Extracted records
=== Begin Enclosure ===
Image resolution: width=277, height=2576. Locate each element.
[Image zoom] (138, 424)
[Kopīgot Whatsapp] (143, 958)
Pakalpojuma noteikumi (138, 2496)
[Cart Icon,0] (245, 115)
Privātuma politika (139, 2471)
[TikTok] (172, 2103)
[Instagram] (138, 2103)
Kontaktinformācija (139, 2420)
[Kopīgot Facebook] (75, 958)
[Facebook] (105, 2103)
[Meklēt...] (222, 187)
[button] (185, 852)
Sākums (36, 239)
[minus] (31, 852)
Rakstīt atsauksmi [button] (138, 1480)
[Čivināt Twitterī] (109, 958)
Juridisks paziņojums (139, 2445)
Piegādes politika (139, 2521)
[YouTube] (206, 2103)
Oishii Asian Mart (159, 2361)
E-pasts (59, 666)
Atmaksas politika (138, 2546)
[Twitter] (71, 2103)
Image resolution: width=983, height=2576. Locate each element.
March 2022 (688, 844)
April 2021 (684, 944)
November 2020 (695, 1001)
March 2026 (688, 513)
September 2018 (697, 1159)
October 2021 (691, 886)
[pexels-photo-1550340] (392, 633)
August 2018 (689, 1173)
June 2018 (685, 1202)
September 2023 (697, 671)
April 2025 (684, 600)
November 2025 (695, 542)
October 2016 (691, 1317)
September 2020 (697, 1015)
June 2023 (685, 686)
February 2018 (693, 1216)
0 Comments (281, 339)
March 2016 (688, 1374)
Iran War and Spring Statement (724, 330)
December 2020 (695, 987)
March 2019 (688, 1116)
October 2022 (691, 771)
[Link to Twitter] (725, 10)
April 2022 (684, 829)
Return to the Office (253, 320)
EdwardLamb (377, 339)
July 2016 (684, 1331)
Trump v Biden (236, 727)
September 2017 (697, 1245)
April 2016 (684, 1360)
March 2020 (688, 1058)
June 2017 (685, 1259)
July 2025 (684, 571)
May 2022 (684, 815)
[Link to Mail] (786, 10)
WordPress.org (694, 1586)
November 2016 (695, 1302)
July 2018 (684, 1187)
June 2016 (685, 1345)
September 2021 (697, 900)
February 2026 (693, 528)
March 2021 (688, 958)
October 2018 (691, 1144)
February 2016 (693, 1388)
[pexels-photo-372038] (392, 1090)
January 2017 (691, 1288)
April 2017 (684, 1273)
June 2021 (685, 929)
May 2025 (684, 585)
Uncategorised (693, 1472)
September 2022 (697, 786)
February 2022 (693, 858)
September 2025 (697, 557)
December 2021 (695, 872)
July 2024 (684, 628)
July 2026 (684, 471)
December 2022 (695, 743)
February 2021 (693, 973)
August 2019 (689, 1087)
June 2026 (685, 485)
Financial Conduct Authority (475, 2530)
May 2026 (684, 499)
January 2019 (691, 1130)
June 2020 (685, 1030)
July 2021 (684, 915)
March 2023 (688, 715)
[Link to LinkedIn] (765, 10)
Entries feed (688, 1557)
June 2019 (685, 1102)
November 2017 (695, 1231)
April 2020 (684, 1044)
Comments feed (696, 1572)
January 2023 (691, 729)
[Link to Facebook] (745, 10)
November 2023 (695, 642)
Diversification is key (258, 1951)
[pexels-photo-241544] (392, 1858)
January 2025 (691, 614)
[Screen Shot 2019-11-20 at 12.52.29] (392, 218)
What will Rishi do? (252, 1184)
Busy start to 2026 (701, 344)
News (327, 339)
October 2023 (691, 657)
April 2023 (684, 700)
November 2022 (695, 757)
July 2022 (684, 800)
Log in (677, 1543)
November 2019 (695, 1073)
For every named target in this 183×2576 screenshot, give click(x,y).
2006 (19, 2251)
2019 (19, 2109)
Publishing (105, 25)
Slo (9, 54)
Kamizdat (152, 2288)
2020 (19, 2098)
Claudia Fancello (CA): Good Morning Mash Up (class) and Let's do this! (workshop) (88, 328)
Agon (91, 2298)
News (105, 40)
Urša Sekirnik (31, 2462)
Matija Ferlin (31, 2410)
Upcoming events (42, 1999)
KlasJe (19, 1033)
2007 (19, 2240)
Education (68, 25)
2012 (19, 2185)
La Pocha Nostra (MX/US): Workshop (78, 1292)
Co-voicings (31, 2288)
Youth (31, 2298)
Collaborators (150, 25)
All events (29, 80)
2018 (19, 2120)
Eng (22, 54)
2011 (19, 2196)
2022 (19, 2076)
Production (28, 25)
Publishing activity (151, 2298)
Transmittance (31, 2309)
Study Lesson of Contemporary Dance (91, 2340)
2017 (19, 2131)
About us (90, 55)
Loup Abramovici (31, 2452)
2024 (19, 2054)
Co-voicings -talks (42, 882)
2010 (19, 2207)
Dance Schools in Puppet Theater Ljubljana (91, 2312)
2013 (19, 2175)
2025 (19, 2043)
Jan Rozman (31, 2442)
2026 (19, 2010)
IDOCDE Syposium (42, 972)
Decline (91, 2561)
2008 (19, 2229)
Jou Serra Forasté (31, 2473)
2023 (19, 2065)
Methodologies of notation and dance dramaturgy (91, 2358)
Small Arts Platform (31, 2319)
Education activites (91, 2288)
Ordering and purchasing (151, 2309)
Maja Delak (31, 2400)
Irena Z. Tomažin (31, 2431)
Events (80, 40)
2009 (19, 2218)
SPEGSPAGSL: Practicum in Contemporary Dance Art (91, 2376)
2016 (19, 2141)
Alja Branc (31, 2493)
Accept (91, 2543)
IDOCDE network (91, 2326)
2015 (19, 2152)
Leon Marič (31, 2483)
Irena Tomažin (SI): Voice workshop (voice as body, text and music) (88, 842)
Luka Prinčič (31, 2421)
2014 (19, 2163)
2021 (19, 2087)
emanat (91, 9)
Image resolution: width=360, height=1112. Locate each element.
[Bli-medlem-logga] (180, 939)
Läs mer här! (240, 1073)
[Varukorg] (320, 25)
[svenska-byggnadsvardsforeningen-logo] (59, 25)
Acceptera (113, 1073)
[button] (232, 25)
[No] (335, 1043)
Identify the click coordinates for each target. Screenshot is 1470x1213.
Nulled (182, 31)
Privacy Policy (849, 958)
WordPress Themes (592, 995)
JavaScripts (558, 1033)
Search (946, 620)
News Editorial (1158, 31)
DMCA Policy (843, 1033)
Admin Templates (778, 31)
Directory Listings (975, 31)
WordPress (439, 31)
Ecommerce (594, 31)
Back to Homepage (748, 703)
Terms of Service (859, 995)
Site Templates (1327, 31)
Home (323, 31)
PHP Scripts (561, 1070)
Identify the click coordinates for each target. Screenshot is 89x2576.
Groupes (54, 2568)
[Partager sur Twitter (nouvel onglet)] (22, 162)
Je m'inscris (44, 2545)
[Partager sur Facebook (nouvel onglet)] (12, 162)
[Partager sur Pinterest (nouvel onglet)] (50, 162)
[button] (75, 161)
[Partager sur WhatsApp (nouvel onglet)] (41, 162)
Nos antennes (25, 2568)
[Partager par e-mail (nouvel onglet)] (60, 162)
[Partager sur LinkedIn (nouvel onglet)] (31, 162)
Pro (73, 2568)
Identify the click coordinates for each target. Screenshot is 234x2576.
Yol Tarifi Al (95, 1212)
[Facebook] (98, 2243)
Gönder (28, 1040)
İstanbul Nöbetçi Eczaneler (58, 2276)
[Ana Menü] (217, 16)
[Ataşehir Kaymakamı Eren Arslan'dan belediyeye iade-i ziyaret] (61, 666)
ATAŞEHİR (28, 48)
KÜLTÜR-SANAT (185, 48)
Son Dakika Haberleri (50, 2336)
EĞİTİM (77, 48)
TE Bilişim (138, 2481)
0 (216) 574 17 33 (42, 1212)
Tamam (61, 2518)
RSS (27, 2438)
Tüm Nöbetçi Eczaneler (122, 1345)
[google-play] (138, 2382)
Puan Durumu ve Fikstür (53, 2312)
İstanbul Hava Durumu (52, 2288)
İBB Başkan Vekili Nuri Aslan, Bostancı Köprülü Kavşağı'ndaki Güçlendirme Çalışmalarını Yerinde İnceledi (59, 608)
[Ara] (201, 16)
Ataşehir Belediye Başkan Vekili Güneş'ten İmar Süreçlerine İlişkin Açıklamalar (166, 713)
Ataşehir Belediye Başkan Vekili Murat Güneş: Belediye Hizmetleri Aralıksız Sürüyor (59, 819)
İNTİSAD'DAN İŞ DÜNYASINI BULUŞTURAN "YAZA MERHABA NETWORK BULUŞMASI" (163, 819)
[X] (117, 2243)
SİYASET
=== End Enclosure ===
Problem to work on
Identify the lines above that contain the word "nouvel", then copy them.

Result of this task
[Partager sur Twitter (nouvel onglet)] (22, 162)
[Partager sur Facebook (nouvel onglet)] (12, 162)
[Partager sur Pinterest (nouvel onglet)] (50, 162)
[Partager sur WhatsApp (nouvel onglet)] (41, 162)
[Partager par e-mail (nouvel onglet)] (60, 162)
[Partager sur LinkedIn (nouvel onglet)] (31, 162)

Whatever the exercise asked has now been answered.